# Extracted material
=== Begin Enclosure ===

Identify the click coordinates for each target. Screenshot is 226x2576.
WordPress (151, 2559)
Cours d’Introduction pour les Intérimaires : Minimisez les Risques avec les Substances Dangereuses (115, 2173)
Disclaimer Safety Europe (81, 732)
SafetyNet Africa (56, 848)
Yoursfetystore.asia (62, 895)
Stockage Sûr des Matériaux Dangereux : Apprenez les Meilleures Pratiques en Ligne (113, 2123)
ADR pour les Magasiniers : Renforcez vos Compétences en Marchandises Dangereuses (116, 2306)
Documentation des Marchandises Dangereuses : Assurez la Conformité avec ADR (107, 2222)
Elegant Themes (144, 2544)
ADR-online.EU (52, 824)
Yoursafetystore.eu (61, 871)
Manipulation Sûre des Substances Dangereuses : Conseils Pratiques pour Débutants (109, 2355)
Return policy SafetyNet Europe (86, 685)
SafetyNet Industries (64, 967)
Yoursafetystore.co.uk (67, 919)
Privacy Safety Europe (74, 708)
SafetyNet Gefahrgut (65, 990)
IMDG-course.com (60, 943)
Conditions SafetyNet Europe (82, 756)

=== End Enclosure ===
=== Begin Enclosure ===

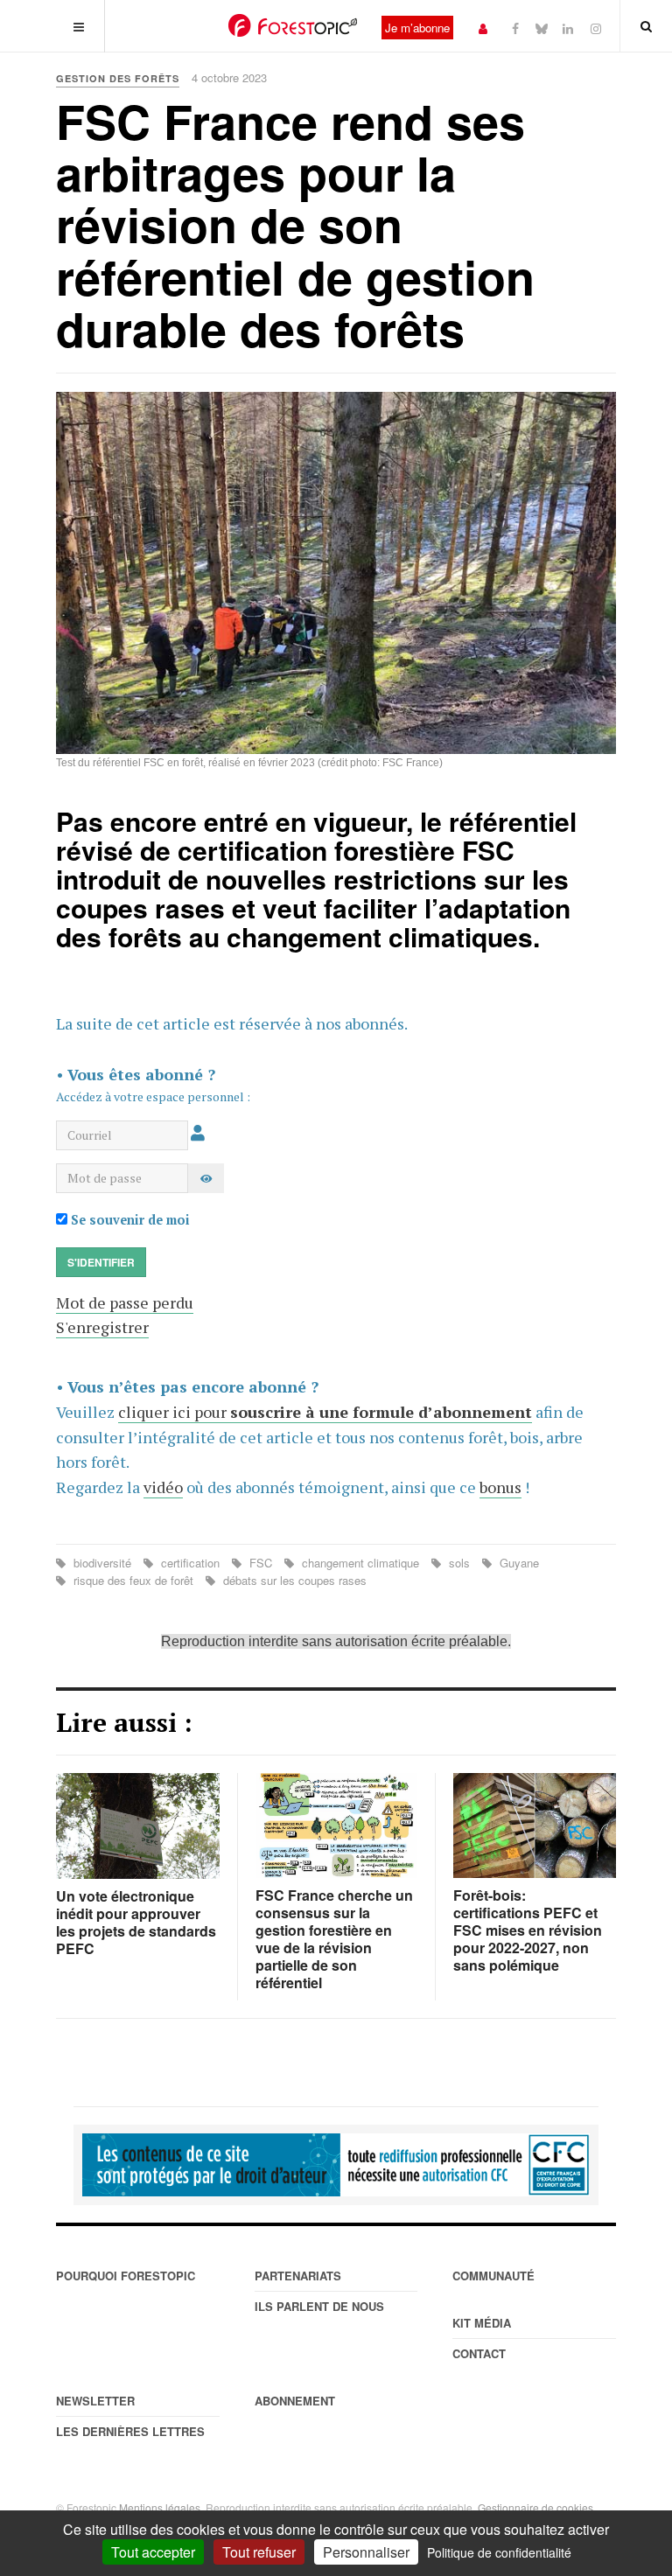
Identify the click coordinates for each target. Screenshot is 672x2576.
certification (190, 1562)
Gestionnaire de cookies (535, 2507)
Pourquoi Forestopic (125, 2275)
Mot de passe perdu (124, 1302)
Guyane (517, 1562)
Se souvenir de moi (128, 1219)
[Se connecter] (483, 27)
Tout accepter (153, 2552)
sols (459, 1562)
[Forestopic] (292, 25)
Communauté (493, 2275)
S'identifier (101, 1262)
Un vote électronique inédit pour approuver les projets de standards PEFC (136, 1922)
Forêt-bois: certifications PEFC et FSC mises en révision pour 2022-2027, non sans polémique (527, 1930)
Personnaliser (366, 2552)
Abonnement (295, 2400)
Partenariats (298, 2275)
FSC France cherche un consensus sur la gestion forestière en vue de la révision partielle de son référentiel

=== End Enclosure ===
=== Begin Enclosure ===

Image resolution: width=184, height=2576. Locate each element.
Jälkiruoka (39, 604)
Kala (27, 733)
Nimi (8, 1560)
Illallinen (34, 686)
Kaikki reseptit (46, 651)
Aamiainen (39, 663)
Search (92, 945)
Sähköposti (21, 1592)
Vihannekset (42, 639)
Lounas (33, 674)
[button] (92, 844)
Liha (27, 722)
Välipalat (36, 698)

=== End Enclosure ===

In the entries above, find the line holding "Screenshot is 226x2576." and the line holding "Yoursfetystore.asia (62, 895)", then retype exactly those two lines and every line between them, and nothing else.

# Reply
Identify the click coordinates for each target. Screenshot is 226x2576.
WordPress (151, 2559)
Cours d’Introduction pour les Intérimaires : Minimisez les Risques avec les Substances Dangereuses (115, 2173)
Disclaimer Safety Europe (81, 732)
SafetyNet Africa (56, 848)
Yoursfetystore.asia (62, 895)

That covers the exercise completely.